IF YOU have been missing the familiar, gentle tones of the Revd Richard Coles since his departure from the BBC, you can get a pleasingly extended dose courtesy of Rosebud (Plaine Jaine Productions; downloadable every Friday). The podcast is a vehicle for Gyles Brandreth. It is not driven by the voluble host, however, but by the guest, who is invited to identify those “rosebud” moments that formed his or her character, just as powerfully as did that iconic sled in Citizen Kane.
For Fr Coles, the recital of formative experiences begins unpromisingly, with a memory of the time his baby brother “did a poo” in the bath; and there are details along the way of the young pop star’s life in ’80s London which are not for the squeamish. But there are also episodes of great tenderness, self-knowledge, and humour. Fr Coles’s cultural ubiquity is his greatest asset. His father thought that God wore an Old Etonian tie; Richard hung out with Jimmy Somerville, and was called to the faith by reading George Herbert’s “Love bade me welcome”. It is a charming combination, which flatters perfectly the sensibilities of the Radio 4 audience. That we now must seek him out in podcast-land says much about contemporary media drift.

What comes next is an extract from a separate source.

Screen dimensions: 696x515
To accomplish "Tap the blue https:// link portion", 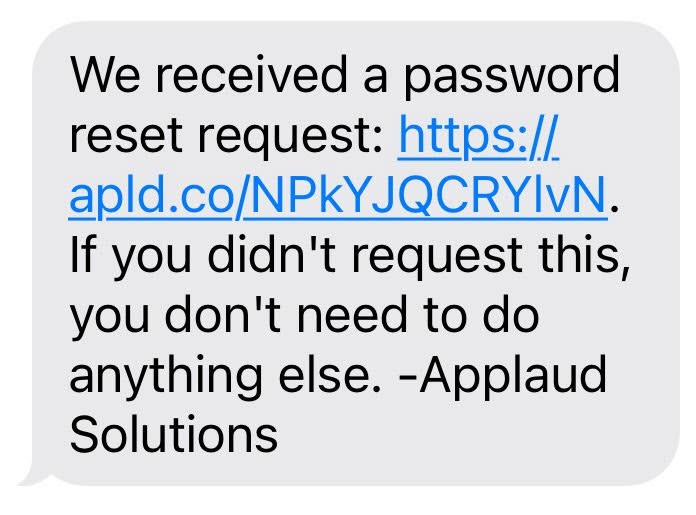I will 478,135.
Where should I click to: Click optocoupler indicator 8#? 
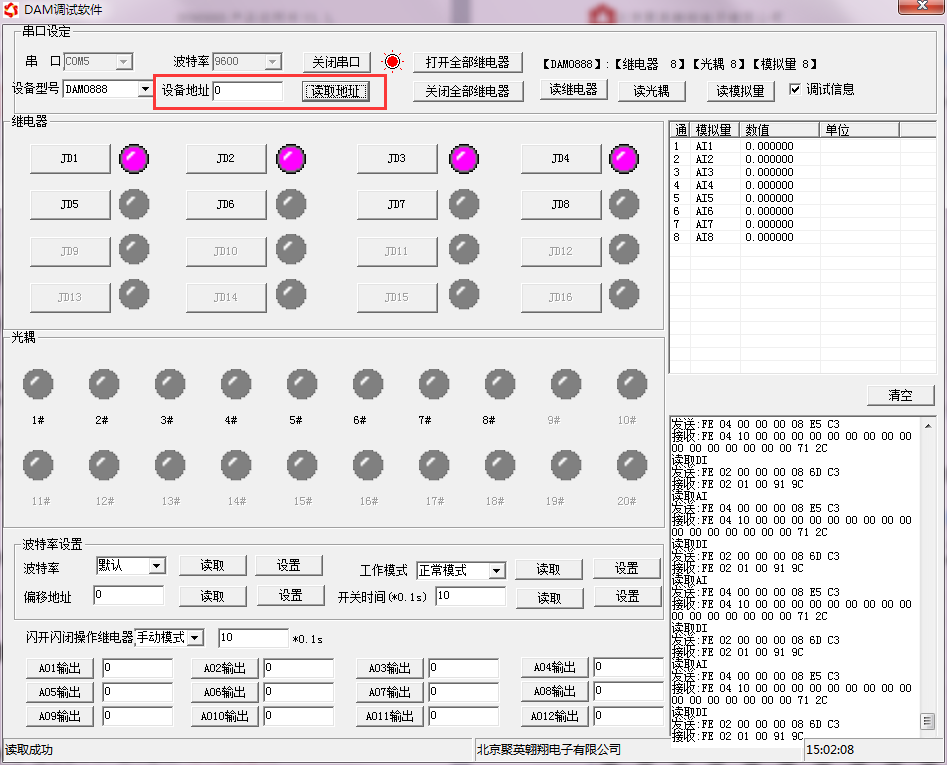click(500, 383)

At least Dr Michael Mosley doesn’t seem to be going anywhere. His series on health and well-being, Just One Thing — with Michael Mosley (Radio 4, Thursdays), has definitely contravened its own founding principle by reaching almost 100 “things”. Having presumably run out of all the obvious tips — such as how it’s not a good idea to eat a whole chocolate cake in one sitting — Dr Mosley is now exploring aspects of lifestyle whose benefits are more marginal and less easily quantifiable.
Last week, we were encouraged to read poetry out loud, as a means of stimulating the parasympathetic nervous system. But it has to be metrical verse, according to the expert from the Swiss Association of Art Therapies. Tennyson evidently is preferable to T. S. Eliot. How this can be tested is unclear; but it is a further indication of how the well-being industry appropriates all virtue to its own cause.
Previous episodes of Dr Mosley’s show have taught us how learning a musical instrument improves brain power, and volunteering makes for a more resilient immune system. The question is, if I help an old lady cross the road, how much of that cake am I allowed?
Sillier still was The Essay: Music in bloom (Radio 3, Monday of last week), in which Katie Derham found a serious botanist almost biddable enough to say that plants could hear music and respond positively to it. To be fair to him and his scientific reputation, he was only being polite to a presenter who was desperately trying to legitimise her programme. We heard also from a composer who wrote a piece to be broadcast from a bed of flowers; but that is not the same thing at all; and the image of a pot-plant swaying to a musical beat remains the stuff of novelty toys.